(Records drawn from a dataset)
====
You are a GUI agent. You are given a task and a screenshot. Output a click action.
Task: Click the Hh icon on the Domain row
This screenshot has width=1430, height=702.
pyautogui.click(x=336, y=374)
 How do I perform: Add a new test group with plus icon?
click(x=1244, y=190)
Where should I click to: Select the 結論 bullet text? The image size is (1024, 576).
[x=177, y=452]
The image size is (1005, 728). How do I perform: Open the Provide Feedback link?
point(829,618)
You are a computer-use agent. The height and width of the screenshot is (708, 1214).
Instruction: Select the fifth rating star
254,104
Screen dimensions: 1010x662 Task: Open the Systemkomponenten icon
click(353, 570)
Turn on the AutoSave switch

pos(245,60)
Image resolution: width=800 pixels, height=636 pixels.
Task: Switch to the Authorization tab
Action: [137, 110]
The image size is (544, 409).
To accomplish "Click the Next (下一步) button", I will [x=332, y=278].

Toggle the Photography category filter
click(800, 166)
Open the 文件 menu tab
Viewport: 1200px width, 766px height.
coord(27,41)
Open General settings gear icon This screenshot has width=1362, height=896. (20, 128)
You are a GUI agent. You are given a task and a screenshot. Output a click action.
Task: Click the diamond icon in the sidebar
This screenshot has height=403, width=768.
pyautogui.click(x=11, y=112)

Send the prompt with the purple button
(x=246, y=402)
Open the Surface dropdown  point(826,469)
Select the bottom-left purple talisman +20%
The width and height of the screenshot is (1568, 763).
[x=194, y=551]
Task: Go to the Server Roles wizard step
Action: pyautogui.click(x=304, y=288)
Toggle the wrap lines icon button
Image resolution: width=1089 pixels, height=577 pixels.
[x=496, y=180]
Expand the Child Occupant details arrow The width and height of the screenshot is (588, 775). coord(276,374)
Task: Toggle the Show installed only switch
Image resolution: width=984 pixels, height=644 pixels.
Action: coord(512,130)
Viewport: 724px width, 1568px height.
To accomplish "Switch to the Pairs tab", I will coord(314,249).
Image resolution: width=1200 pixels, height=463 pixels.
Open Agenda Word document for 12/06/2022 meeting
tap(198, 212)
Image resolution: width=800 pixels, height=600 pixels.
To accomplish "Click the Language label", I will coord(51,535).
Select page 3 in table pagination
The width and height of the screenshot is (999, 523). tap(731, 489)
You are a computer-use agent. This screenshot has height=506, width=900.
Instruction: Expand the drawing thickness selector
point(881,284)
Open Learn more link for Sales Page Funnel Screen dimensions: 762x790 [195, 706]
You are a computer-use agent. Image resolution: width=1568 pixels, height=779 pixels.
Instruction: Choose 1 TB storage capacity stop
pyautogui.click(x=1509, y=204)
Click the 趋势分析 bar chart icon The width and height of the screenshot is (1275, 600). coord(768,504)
====
Write out each line of the data that holds the string "accomplish".

To accomplish "Click the Next (下一步) button", I will [x=332, y=278].
To accomplish "Switch to the Pairs tab", I will coord(314,249).
To accomplish "Click the Language label", I will coord(51,535).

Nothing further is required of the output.